The Fourth Geneva Convention on the protection of civilians in time of
war says that the occupying power shall not deport or transfer parts of its own
population into the territories it occupies. Admittedly, the Israelis and the
Palestinians are not at war but the Israelis definitely are an occupying power.
The actions of the Israelis
remind me of Aesop’s tale of the dog and its bone. The creature was standing on
a small bridge that crossed over a clear pond below. It saw its reflection and
thinking that it was another dog with a bone in its mouth, it opened its mouth
to grab the other bone and the bone in its mouth dropped into the pond. It left
the bridge with nothing in its mouth. If the Israelis are forced to leave the
areas where they built the settlements, they will have left the area with
nothing to show for their efforts.
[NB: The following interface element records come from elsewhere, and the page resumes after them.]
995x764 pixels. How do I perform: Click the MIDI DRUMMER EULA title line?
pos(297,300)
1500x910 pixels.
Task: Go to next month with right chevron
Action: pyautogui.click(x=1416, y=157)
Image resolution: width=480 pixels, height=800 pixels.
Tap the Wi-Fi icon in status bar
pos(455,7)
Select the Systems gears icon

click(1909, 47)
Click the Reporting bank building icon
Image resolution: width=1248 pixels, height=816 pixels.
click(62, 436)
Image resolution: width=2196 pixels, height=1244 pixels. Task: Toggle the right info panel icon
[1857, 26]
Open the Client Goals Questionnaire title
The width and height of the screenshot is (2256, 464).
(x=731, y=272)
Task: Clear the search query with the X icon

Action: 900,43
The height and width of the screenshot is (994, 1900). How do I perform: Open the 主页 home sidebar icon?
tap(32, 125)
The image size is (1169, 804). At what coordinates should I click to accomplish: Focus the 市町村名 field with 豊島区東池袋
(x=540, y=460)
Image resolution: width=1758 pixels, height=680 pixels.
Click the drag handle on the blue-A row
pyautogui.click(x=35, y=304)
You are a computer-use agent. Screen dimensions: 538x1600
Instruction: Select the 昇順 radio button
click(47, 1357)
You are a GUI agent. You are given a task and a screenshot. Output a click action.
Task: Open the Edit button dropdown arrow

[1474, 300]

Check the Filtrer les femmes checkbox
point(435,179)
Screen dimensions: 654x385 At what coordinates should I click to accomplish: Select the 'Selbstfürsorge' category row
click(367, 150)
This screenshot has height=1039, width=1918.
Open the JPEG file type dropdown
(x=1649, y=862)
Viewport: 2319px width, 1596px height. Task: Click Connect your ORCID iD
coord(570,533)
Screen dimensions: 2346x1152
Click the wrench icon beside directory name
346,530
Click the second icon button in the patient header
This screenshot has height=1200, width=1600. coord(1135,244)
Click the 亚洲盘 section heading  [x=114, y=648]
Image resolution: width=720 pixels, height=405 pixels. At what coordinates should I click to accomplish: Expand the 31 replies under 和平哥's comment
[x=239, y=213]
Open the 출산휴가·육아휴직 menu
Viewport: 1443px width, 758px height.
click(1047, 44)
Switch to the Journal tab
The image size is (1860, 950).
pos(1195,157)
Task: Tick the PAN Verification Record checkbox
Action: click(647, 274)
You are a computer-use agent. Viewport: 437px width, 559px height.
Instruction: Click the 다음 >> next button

That is what happens to fools who grab more
than they should. The Israelis are exacerbating tensions between themselves and
the Palestinians. If they are doing this to force the Palestinians to move from
the Palestinian Territory, they will fail and in the process of failing, they
will come across as thugs trying to take over a neighbourhood that doesn’t
belong to them.
There is also the problem
of Gaza. Palestinians live there also but they are not under the authority of
the Palestinian Authority. The Israelis are no longer building Jewish
settlements in Gaza. When they realized that they had to remove the Israelis
that were living in those settlements, the Israelis army went in and destroyed
all the homes so that the Palestinians in Gaza couldn’t move into them. I am
convinced that when the Jews in the settlements in the West Bank and
immediately east of Jerusalem are finally ordered to move out and return to
Israel, the Israelis army will go in and destroy all those thousands of homes
so that the Palestinians can’t move into them. That to will also be absolutely
stupid.
When the Jews were being
massacred during the Second World War by the Nazis, every decent person was
extremely sympathetic to their plight. But what they are doing to the
Palestinians nowadays is no different than what the Nazis did to other counties
in Europe by taking over their land. By doing this, the actions of the Israelis
are shameful.
Now it is easy to see why
the Israelis fought so hard to thwart the Palestinians effort to be recognized
as an Observer State in the UN. Prosecutors at the International Criminal Court say they
will study what the Palestinian Authority's upgraded status means for its
relationship with the world's first permanent war crimes tribunal. That is because any country that seizes land
of another that doesn’t belong to them is considered as a war crime.
I will keep you abreast as soon as I learn what the War Crimes Tribunal’s decision is.